### Data for processing:
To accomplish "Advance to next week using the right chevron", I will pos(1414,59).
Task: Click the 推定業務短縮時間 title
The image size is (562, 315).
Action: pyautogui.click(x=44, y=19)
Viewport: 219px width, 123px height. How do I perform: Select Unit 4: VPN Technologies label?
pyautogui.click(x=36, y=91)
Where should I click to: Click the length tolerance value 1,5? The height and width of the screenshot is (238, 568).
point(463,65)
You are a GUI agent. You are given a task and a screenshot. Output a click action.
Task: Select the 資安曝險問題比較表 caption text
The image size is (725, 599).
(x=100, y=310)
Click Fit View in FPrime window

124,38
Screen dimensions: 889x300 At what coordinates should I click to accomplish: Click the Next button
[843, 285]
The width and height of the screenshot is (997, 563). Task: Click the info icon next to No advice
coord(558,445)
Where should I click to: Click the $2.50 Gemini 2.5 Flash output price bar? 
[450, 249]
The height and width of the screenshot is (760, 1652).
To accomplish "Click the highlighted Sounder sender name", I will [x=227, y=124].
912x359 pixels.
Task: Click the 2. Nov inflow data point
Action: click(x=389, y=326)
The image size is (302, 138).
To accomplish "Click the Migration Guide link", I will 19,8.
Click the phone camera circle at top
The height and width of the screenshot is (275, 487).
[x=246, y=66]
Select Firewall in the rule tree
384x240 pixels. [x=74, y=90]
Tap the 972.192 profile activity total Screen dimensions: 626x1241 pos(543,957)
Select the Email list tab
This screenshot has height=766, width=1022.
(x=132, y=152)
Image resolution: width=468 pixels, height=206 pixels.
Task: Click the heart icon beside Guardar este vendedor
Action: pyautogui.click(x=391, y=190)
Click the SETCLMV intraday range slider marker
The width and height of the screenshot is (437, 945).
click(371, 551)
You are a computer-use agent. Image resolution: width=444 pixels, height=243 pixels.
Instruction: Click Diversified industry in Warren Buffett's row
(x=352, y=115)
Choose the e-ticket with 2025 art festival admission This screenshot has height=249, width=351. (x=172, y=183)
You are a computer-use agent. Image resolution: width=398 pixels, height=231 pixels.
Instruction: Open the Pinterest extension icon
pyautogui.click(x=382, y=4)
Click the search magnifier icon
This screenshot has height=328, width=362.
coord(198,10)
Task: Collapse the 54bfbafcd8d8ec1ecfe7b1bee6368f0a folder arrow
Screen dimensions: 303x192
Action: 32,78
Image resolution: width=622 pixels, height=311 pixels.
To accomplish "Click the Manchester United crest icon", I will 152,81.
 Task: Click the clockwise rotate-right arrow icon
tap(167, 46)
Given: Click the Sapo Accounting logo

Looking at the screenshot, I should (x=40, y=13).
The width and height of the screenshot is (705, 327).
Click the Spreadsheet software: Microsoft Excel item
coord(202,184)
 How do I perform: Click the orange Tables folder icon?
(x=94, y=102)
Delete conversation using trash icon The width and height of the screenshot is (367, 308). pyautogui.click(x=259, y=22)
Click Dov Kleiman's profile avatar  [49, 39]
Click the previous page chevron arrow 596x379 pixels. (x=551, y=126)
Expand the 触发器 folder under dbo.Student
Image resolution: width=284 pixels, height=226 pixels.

### What to produce:
Can you quote all of the items above word for word, with nothing left out or changed?

### Worked solution:
To accomplish "Advance to next week using the right chevron", I will pos(1414,59).
Task: Click the 推定業務短縮時間 title
The image size is (562, 315).
Action: pyautogui.click(x=44, y=19)
Viewport: 219px width, 123px height. How do I perform: Select Unit 4: VPN Technologies label?
pyautogui.click(x=36, y=91)
Where should I click to: Click the length tolerance value 1,5? The height and width of the screenshot is (238, 568).
point(463,65)
You are a GUI agent. You are given a task and a screenshot. Output a click action.
Task: Select the 資安曝險問題比較表 caption text
The image size is (725, 599).
(x=100, y=310)
Click Fit View in FPrime window

124,38
Screen dimensions: 889x300 At what coordinates should I click to accomplish: Click the Next button
[843, 285]
The width and height of the screenshot is (997, 563). Task: Click the info icon next to No advice
coord(558,445)
Where should I click to: Click the $2.50 Gemini 2.5 Flash output price bar? 
[450, 249]
The height and width of the screenshot is (760, 1652).
To accomplish "Click the highlighted Sounder sender name", I will [x=227, y=124].
912x359 pixels.
Task: Click the 2. Nov inflow data point
Action: click(x=389, y=326)
The image size is (302, 138).
To accomplish "Click the Migration Guide link", I will 19,8.
Click the phone camera circle at top
The height and width of the screenshot is (275, 487).
[x=246, y=66]
Select Firewall in the rule tree
384x240 pixels. [x=74, y=90]
Tap the 972.192 profile activity total Screen dimensions: 626x1241 pos(543,957)
Select the Email list tab
This screenshot has height=766, width=1022.
(x=132, y=152)
Image resolution: width=468 pixels, height=206 pixels.
Task: Click the heart icon beside Guardar este vendedor
Action: pyautogui.click(x=391, y=190)
Click the SETCLMV intraday range slider marker
The width and height of the screenshot is (437, 945).
click(371, 551)
You are a computer-use agent. Image resolution: width=444 pixels, height=243 pixels.
Instruction: Click Diversified industry in Warren Buffett's row
(x=352, y=115)
Choose the e-ticket with 2025 art festival admission This screenshot has height=249, width=351. (x=172, y=183)
You are a computer-use agent. Image resolution: width=398 pixels, height=231 pixels.
Instruction: Open the Pinterest extension icon
pyautogui.click(x=382, y=4)
Click the search magnifier icon
This screenshot has height=328, width=362.
coord(198,10)
Task: Collapse the 54bfbafcd8d8ec1ecfe7b1bee6368f0a folder arrow
Screen dimensions: 303x192
Action: 32,78
Image resolution: width=622 pixels, height=311 pixels.
To accomplish "Click the Manchester United crest icon", I will 152,81.
 Task: Click the clockwise rotate-right arrow icon
tap(167, 46)
Given: Click the Sapo Accounting logo

Looking at the screenshot, I should (x=40, y=13).
The width and height of the screenshot is (705, 327).
Click the Spreadsheet software: Microsoft Excel item
coord(202,184)
 How do I perform: Click the orange Tables folder icon?
(x=94, y=102)
Delete conversation using trash icon The width and height of the screenshot is (367, 308). pyautogui.click(x=259, y=22)
Click Dov Kleiman's profile avatar  [49, 39]
Click the previous page chevron arrow 596x379 pixels. (x=551, y=126)
Expand the 触发器 folder under dbo.Student
Image resolution: width=284 pixels, height=226 pixels.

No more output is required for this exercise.